Your money is the real reward
The real reason many South Africans join rewards programmes is to help their money stretch a little bit further. That is especially true in our current economic conditions.
“People seem to be valuing rewards programmes more, with the percentage of customers who use rewards programmes increasing from 72% pre Covid-19 to 74% in 2021. During the pandemic, customers’ perception of rewards programmes changed, when they realised that extra savings could be unlocked,” says Nicolay.
Currently, South Africans spend around two thirds of their take home salaries on debt and yet are trying to save more. The Reserve Bank reports that the number of South Africans saving money has risen by 3.9% since last year. This suggests that as a nation we are struggling against the twin pressures of planning for the future and managing today’s problems.
“Many of us are trying to budget where we can, and rewards programmes are a good way to do that. The pandemic has changed the rewards landscape, but in a good way. Although traditional loyalty benefits were unavailable or not safe to use during deep lockdown periods, many members reverted to alternative loyalty benefits like cashbacks and discount vouchers to help them through difficult times,” adds Nicolay.
As a case in point, Nicolay says that the Wealth Bonus rewards programme was developed to put money back into the consumer’s pocket. With the Money Saver Credit Card, for example, members commit to adding 2.5% of everything they spend towards their Wealth Bonus. Then, as a reward for saving, Sanlam matches that 2.5%, increasing the member’s total Wealth Bonus to 5%. That Wealth Bonus then gets paid out annually or quarterly in the form of cash back.
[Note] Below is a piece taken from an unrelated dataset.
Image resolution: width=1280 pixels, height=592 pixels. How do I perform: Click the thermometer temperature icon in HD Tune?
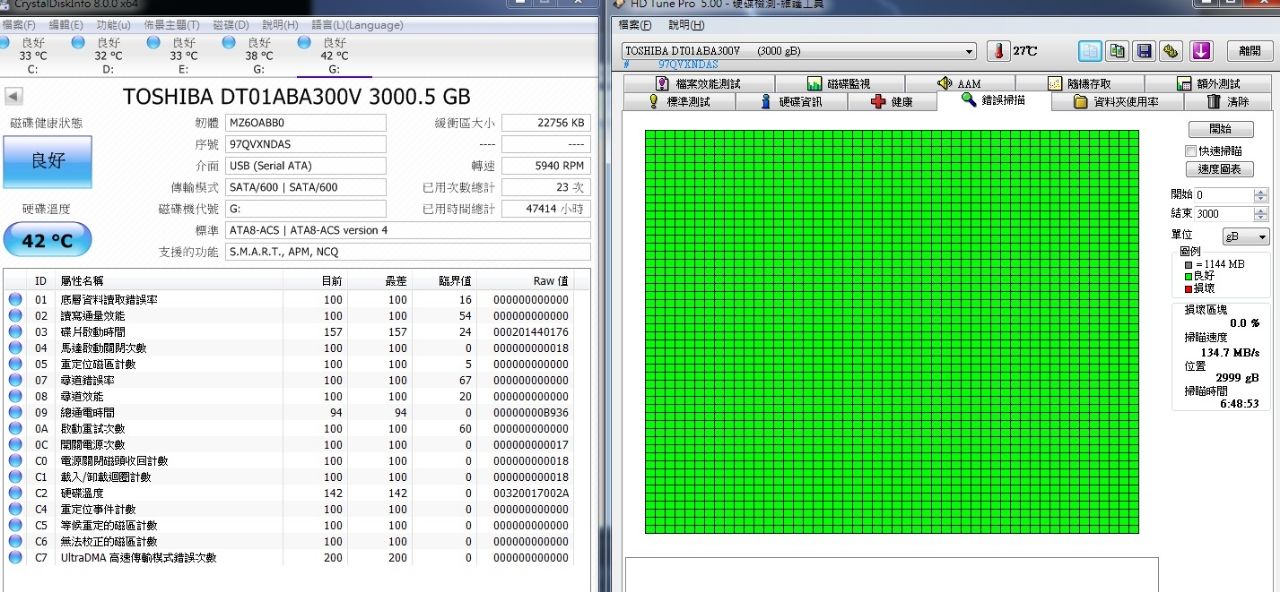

On top of that and other long-term cashback rewards, the programme guarantees every card holder R1 back for every litre of fuel purchased at Total.
This allows ordinary South Africans to better straddle the line between credit and savings, which is especially important because, good credit management can empower you to live your life with financial confidence.
The problem of points
Now that the pandemic has made some point-earned perks less attractive, loyalty programme providers are needing to think on their feet. The traditional tier points system isn’t always as relevant, so innovators are introducing other offerings that operate irrespective of tier status. Sanlam’s Wealth Bonus, for example, is a cashback benefit all members can ‘unlock’ by sticking to their financial plan and paying their premiums on time.
Where to from here
Nicolay says, “For a start, do not get distracted by short-term vouchers and tier points. Have a long term financial plan and stick to it. If you place the safety of your assets and the financial security of your retirement and your family first, the financial service providers in South Africa will reward you automatically. Living your life with financial confidence and reaping a Wealth Bonus over the longer term when you stick to your plan is one of the best rewards you can give yourself.”